- Set problem 1 -
Rewrite every line of the listing that follows the passage, leaving out the pictures. Multiply each coordinate in the answers by 2.4 and round to whole numbers, with halves rounded up.

- Source passage -
--

Various examples are methods that use the behavior of either or a combination of machines. Method examples are complete wherever in the world most constituent steps occur. For example, and in accordance with the various aspects and embodiments of the invention, IP elements or units include: processors (e.g., CPUs or GPUs), random-access memory (RAM—e.g., off-chip dynamic RAM or DRAM), a network interface for wired or wireless connections such as ethernet, WIFI, 3G, 4G long-term evolution (LTE), 5G, and other wireless interface standard radios. The IP may also include various I/O interface devices, as needed for different peripheral devices such as touch screen sensors, geolocation receivers, microphones, speakers, Bluetooth peripherals, and USB devices, such as keyboards and mice, among others. By executing instructions stored in RAM devices processors perform steps of methods as described herein.
Some examples are one or more non-transitory computer readable media arranged to store such instructions for methods described herein. Whatever machine holds non-transitory computer readable media including any of the necessary code may implement an example. Some examples may be implemented as: physical devices such as semiconductor chips; hardware description language representations of the logical or functional behavior of such devices; and one or more non-transitory computer readable media arranged to store such hardware description language representations. Descriptions herein reciting principles, aspects, and embodiments encompass both structural and functional equivalents thereof. Elements described herein as coupled have an effectual relationship realizable by a direct connection or indirectly with one or more other intervening elements.

--

- Materials provided -
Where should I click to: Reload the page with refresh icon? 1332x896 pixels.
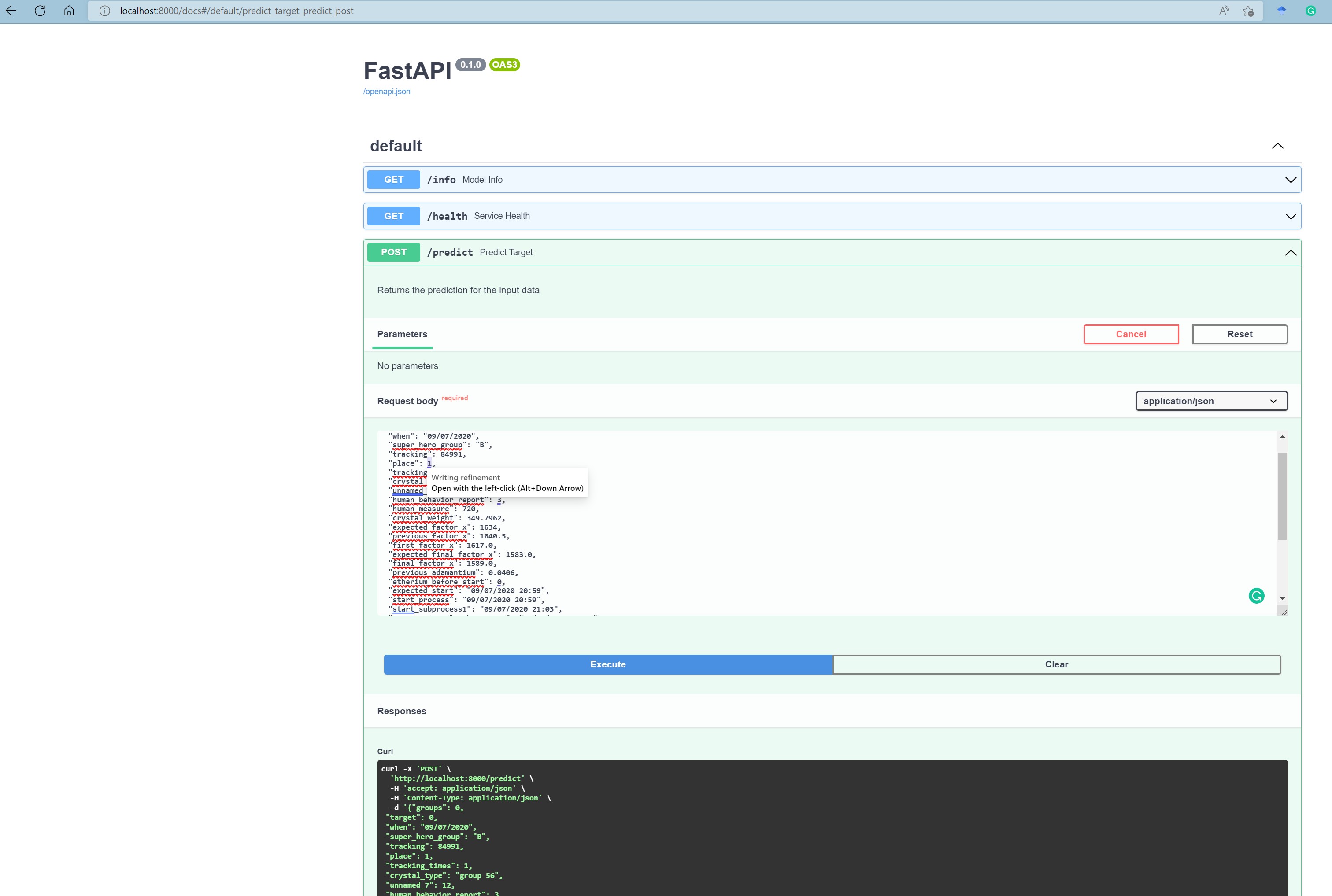[x=40, y=11]
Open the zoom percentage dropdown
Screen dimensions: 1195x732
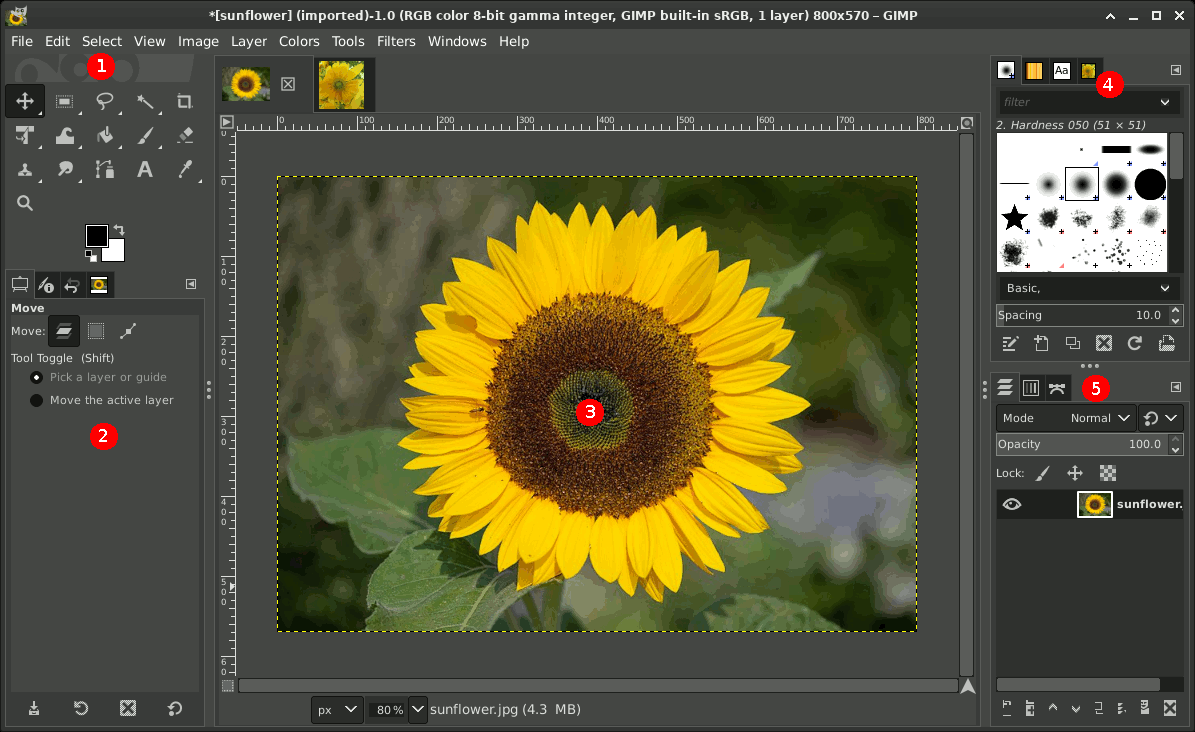[417, 710]
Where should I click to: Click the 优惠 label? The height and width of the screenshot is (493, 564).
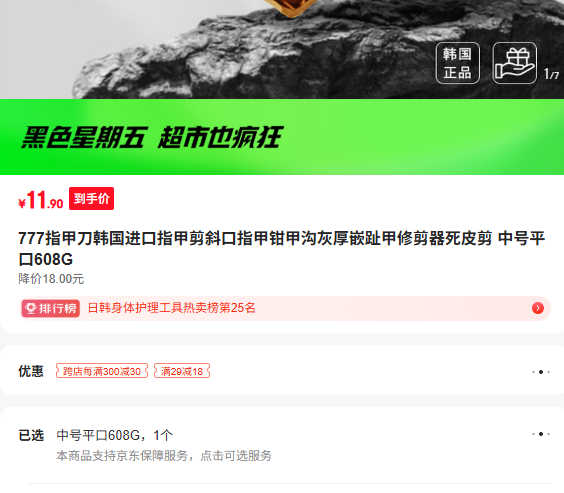point(31,371)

--

- Set problem 2 -
Answer these questions from the source passage:
(a) How do processors perform the steps of the methods?
(b) What example of a physical device does the passage give for implementing some examples?
(c) How can the effectual relationship between coupled elements be realized?

- Task answer 1 -
Where should I click to: Reload the page with refresh icon? 1332x896 pixels.
[x=96, y=26]
Open the zoom percentage dropdown
Screen dimensions: 1195x732
[1001, 1704]
Where should I click to: Click the 优惠 label? The height and width of the screenshot is (493, 564).
point(74,890)

- Task answer 2 -
(a) By executing instructions stored in RAM devices.
(b) Semiconductor chips.
(c) By a direct connection or indirectly with one or more other intervening elements.